(Dataset items)
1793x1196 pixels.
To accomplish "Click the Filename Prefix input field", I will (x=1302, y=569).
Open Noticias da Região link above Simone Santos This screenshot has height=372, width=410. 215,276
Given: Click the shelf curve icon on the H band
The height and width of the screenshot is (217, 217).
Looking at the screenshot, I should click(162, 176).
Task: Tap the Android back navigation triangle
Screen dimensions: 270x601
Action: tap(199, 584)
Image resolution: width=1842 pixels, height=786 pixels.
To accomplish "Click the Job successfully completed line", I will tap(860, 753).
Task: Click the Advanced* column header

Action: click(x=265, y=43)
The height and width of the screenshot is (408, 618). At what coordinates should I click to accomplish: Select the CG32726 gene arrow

Directions:
Word for word, write out all of the data above.

Written response:
1793x1196 pixels.
To accomplish "Click the Filename Prefix input field", I will (x=1302, y=569).
Open Noticias da Região link above Simone Santos This screenshot has height=372, width=410. 215,276
Given: Click the shelf curve icon on the H band
The height and width of the screenshot is (217, 217).
Looking at the screenshot, I should click(162, 176).
Task: Tap the Android back navigation triangle
Screen dimensions: 270x601
Action: tap(199, 584)
Image resolution: width=1842 pixels, height=786 pixels.
To accomplish "Click the Job successfully completed line", I will tap(860, 753).
Task: Click the Advanced* column header

Action: click(x=265, y=43)
The height and width of the screenshot is (408, 618). At what coordinates should I click to accomplish: Select the CG32726 gene arrow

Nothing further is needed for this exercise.